Show HN: How LLMs Work – Interactive visual guide based on Karpathy's lecture
136 points - today at 6:48 AM
All content is based on Andrej Karpathy's "Intro to Large Language Models" lecture (youtube.com/watch?v=7xTGNNLPyMI). I downloaded the transcript and used Claude Code to generate the entire interactive site from it — single HTML file. I find it useful to revisit this content time to time.
Comments
> you end up with about 44 terabytes — roughly what fits on a single hard drive
No normal person would think that 44 TB is a usual hard drive size (I don't think it even exists ? 32TB seems the max in my retailer of choice). I don't think it's wrong per se to use LLM to produce cool visualization, but this lack of proof reading doesn't inspire confidence (especially since the 44TB is displayed proheminently with a different color).

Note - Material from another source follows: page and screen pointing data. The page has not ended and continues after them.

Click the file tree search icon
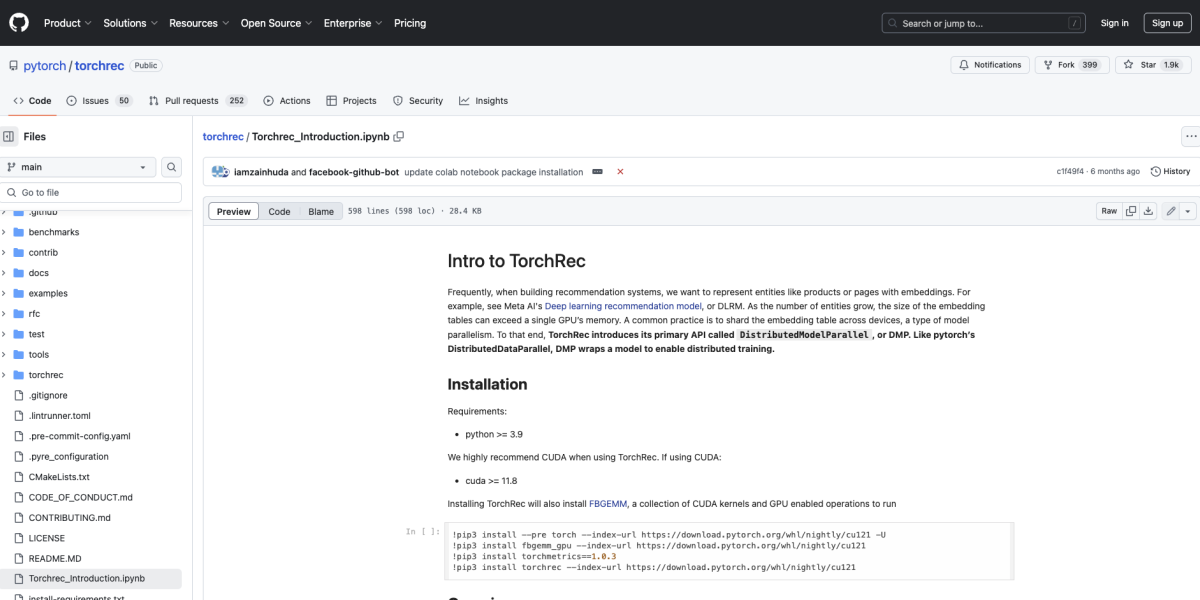This screenshot has height=600, width=1200. point(172,167)
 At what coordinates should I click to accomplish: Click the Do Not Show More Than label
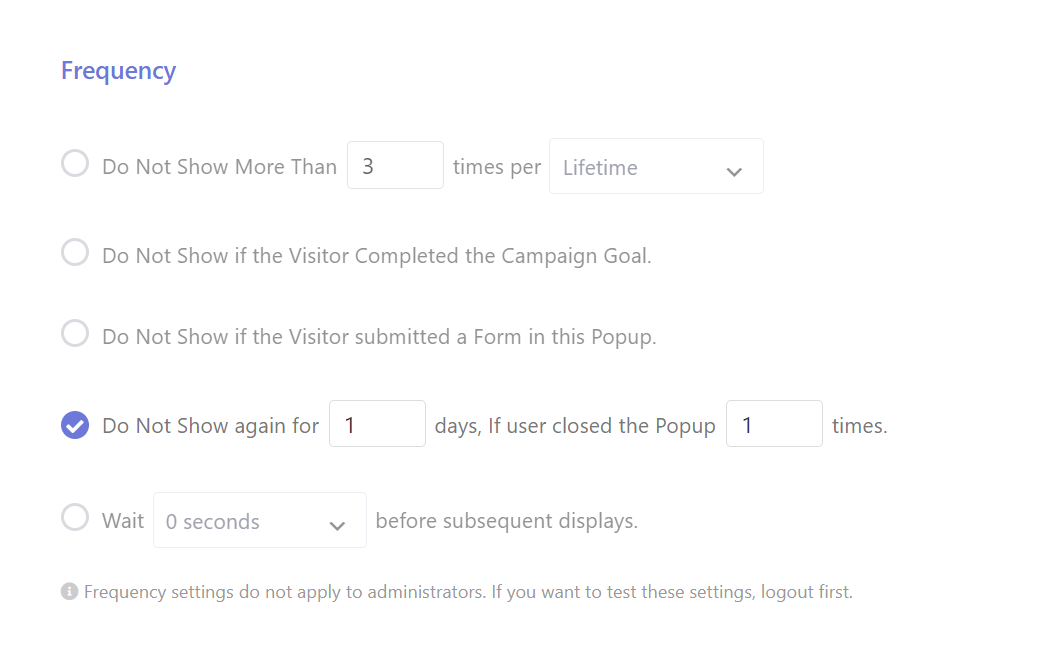(220, 167)
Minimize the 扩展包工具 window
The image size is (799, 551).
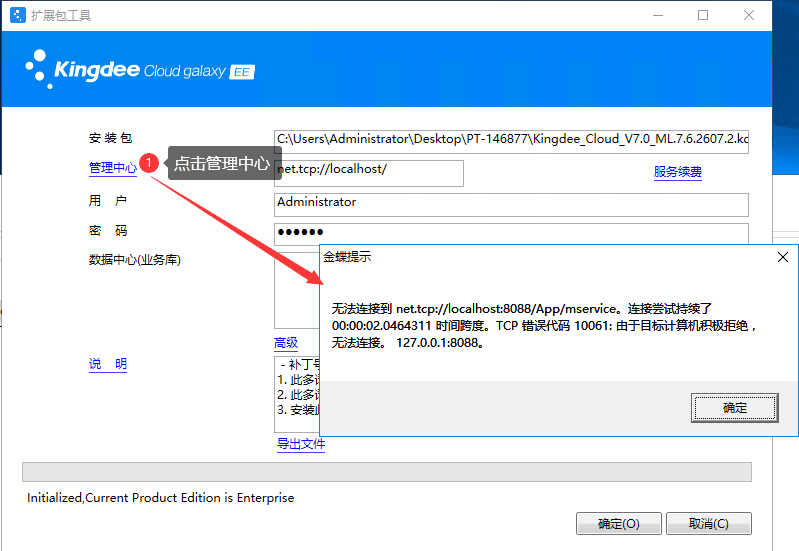click(657, 15)
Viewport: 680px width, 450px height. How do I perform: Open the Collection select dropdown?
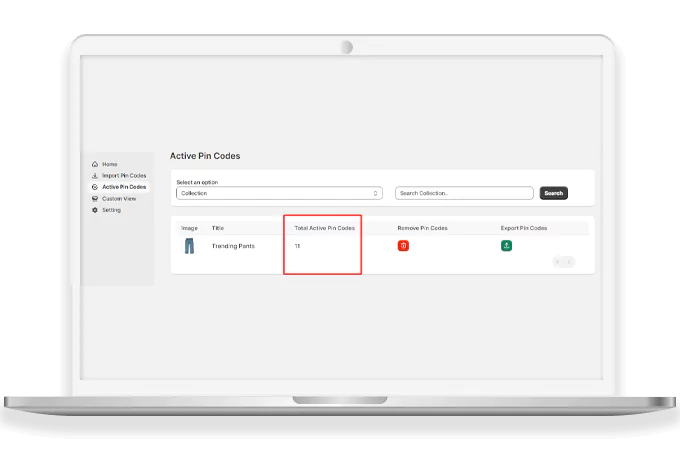click(278, 193)
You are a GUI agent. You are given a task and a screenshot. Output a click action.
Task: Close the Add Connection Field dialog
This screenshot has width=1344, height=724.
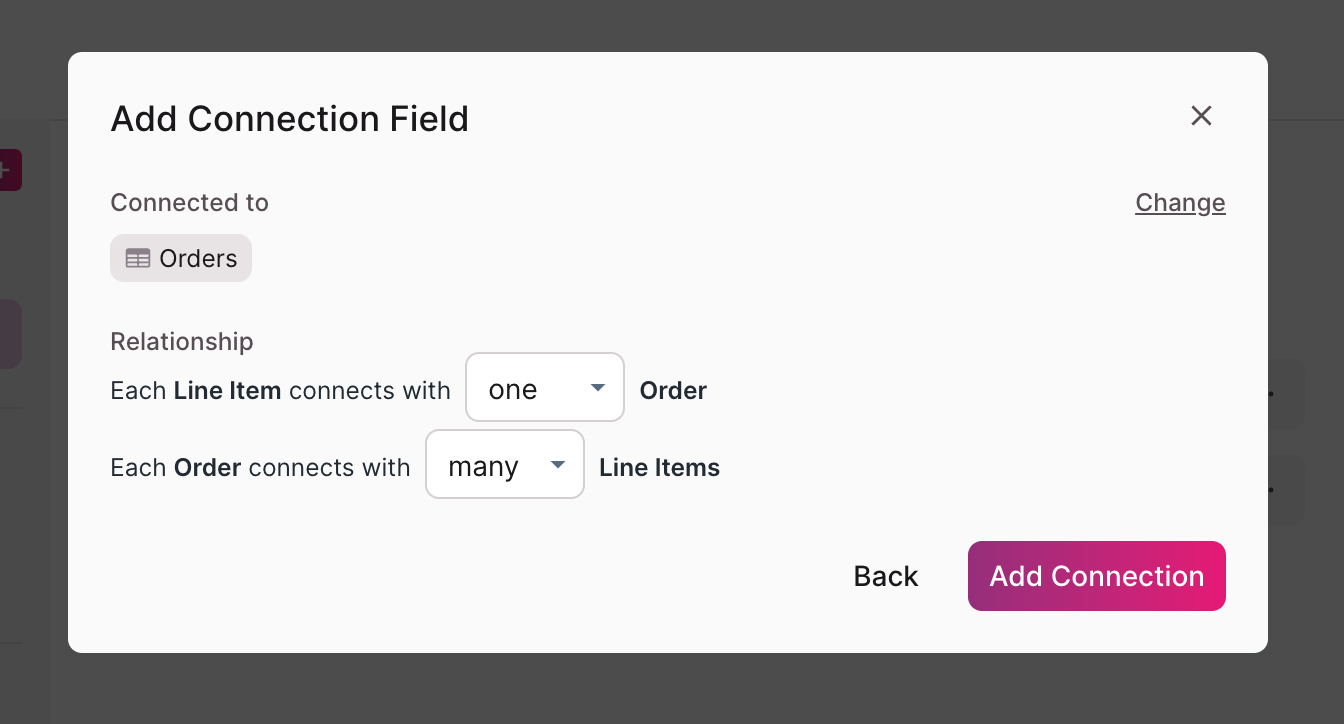coord(1201,116)
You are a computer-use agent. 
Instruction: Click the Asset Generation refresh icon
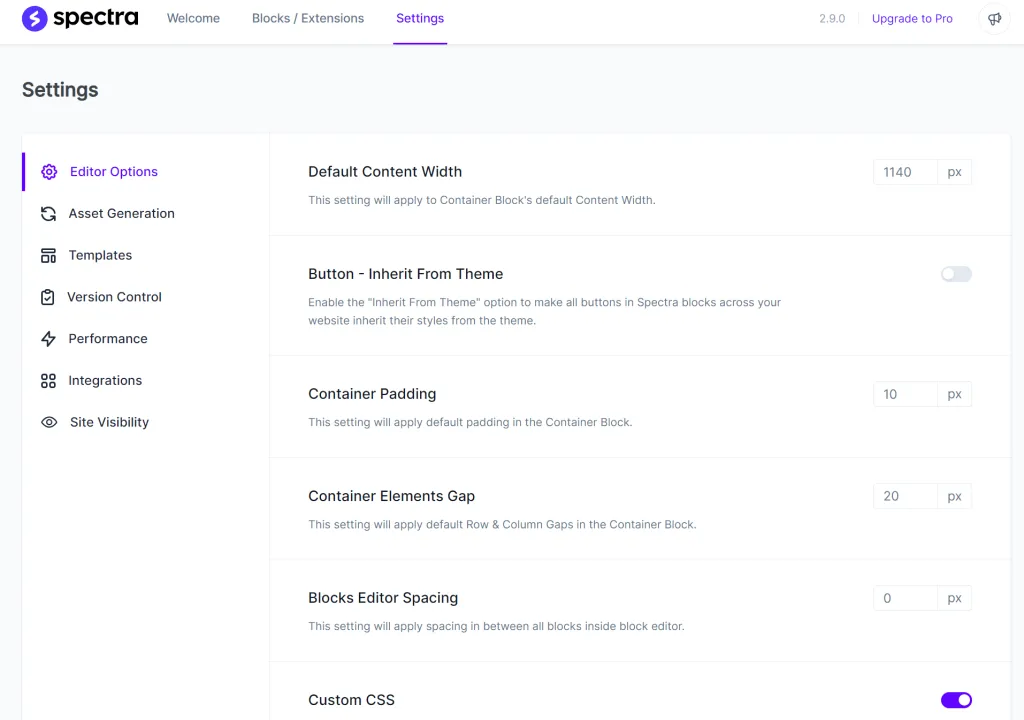pyautogui.click(x=48, y=214)
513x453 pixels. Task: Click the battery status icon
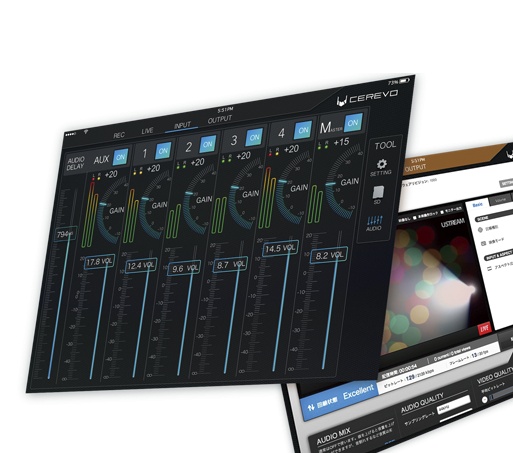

What does the input side of the neutral network look like? Is it enough bits to represent N tokens where N is the context size? How does it handle inputs that are shorter than the context size?
I think embedding is one of the more interesting concepts behind LLMs but most pages treat it as a side note. How does embedding treat tokens that can have vastly different meanings in different contexts - if the word "bank" were a single token, for example, how does embedding account for the fact that it can mean river bank or money bank? Do the elements of the vector point in both directions? And how exactly does embedding interact with the training and inference processes - does inference generate updated embeddings at any point or are they fixed at training time?
(Training vs inference time is another thing explanations are usually frustrating vague on)
Genuine piece of feedback, as soon as I see those gradients + quirks. My perception immediately becomes - you put no effort into finding your own style, therefore you will not have put effort into creating this website.
So plagiarism is even explicit now. A stolen database relying on cosine similarity to parse the prompts.
Why doesn't The Pirate Bay have a $1 trillion valuation?
Hard pass on AI slop. First - principally as it brings no real value, anyone can iterate over some prompts to generate a version of this. Secondly - more specific - Don't you know that LLMs are particularly prone to make mistakes in summarising, where they make subtle changes in the wording which has much wider context impact?
If you insist on being the human part of a centaur, then at least do your human slave part - inspect the excremented "content", fix inconsistencies etc.
@dang, when is the 'flag as slop' button coming?